Need help with dynamically binding and un-binding Nvidia GPU

Tree_McGee · March 2, 2020, 7:20am

So what you’re telling me to do is follow your guide until I get to point where I create bind_vfio.sh. Inside bind_vfio.sh it should look like this?

#!/bin/bash

## Load vfio
modprobe vfio
modprobe vfio_iommu_type1
modprobe vfio_pci

## VGA Controller: unbind nvidia and bind vfio-pci
echo '0000:0f:00.0' > /sys/bus/pci/devices/0000:0f:00.0/driver/unbind
echo '10de 100a'    > /sys/bus/pci/drivers/vfio-pci/new_id
echo '0000:0f:00.0' > /sys/bus/pci/devices/0000:0f:00.0/driver/bind
echo '10de 100a'    > /sys/bus/pci/drivers/vfio-pci/remove_id

## Audio Controller: unbind snd_hda_intel and bind vfio-pci 
echo '0000:0f:00.1' > /sys/bus/pci/devices/0000:0f:00.1/driver/unbind
echo '10de 0e1a'    > /sys/bus/pci/drivers/vfio-pci/new_id
echo '0000:0f:00.1' > /sys/bus/pci/devices/0000:0f:00.1/driver/bind
echo '10de 0e1a'    > /sys/bus/pci/drivers/vfio-pci/remove_id

Do I need to do something like this
echo '10de 100a' > /sys/bus/pci/drivers/nvidia/remove_id
before binding to VFIO or does Linux do a smart thing where a device can only have it’s ID bound to one driver and thus removes the GPU from the nvidia driver ID list when I add it to VFIO?

and for unbind_vfio.sh?

#!/bin/bash

## VGA Controller: unbind vfio-pci and bind nvidia
echo '0000:0f:00.0' > /sys/bus/pci/devices/0000:0f:00.0/driver/unbind
echo '10de 100a'    > /sys/bus/pci/drivers/nvidia/new_id
echo '0000:0f:00.0' > /sys/bus/pci/devices/0000:0f:00.0/driver/bind
echo '10de 0e1a'    > /sys/bus/pci/drivers/nvidia/remove_id

## Audio Controller: unbind vfio-pci and bind snd_hda_intel 
echo '0000:0f:00.1' > /sys/bus/pci/devices/0000:0f:00.1/driver/unbind
echo '10de 0e1a'    > /sys/bus/pci/drivers/snd_hda_intel/new_id
echo '0000:0f:00.1' > /sys/bus/pci/devices/0000:0f:00.1/driver/bind
echo '10de 0e1a'    > /sys/bus/pci/drivers/snd_hda_intel/remove_id

## Unload vfio
modprobe -r vfio_pci
modprobe -r vfio_iommu_type1
modprobe -r vfio

Also, from the looks of it, this setup wouldn’t work with identical GPU models or GPUs with identical controllers (E.G. Audio, Serial, etc) due to the use of identifiers like “10de 100a” and “10de 0e1a”.

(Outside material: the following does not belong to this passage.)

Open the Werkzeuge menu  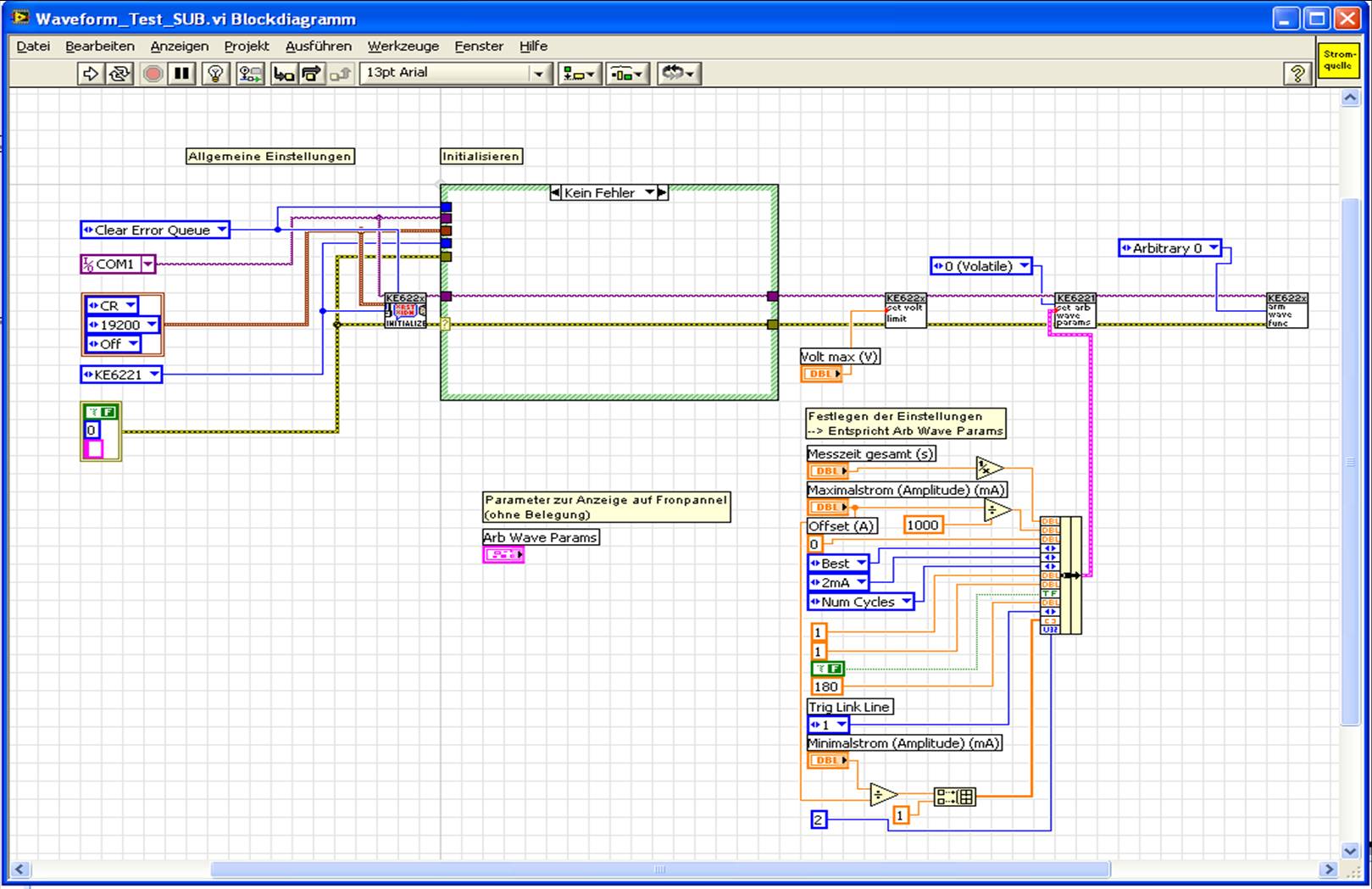[403, 46]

In that case, wouldn’t it be better to run something like this for the bind_vfio.sh? as suggested by gordanthree (I’m concerned about this issue as I believe Nvidia may not change their Virtual Link controllers with next gen RTX. And considering I may be upgrading to a RTX 2060 Super and RTX ??70 I really want to make sure my method accounts for this)

#!/bin/bash

## Load vfio
modprobe vfio
modprobe vfio_iommu_type1
modprobe vfio_pci

## Unbind VGA and audio from "standard" drivers
echo 0000:0f:00.0 > /sys/bus/pci/devices/0000:0f:00.0/driver/unbind
echo 0000:0f:00.1 > /sys/bus/pci/devices/0000:0f:00.1/driver/unbind

##Bind VGA and audio to vfio-pci
echo 0000:0f:00.0 > /sys/bus/pci/drivers/vfio-pci/bind
echo 0000:0f:00.1 > /sys/bus/pci/drivers/vfio-pci/bind

Then this for unbind_vfio.sh?

#!/bin/bash

##Unbind VGA and audio to vfio-pci
echo 0000:0f:00.0 > /sys/bus/pci/devices/0000:0f:00.0/driver/unbind
echo 0000:0f:00.1 > /sys/bus/pci/devices/0000:0f:00.1/driver/unbind

##Bind VGA and audio to "standard" drivers
echo 0000:0f:00.0 > /sys/bus/pci/drivers/nvidia/bind
echo 0000:0f:00.1 > /sys/bus/pci/drivers/snd_hda_intel/bind

## Unload vfio
modprobe -r vfio_pci
modprobe -r vfio_iommu_type1
modprobe -r vfio

Sorry. Just trying to wrap my head around all of this. It’s kind of hard for me to picture how all this works when I’m not well versed in VFIO and when I don’t have the hardware on hand to test with.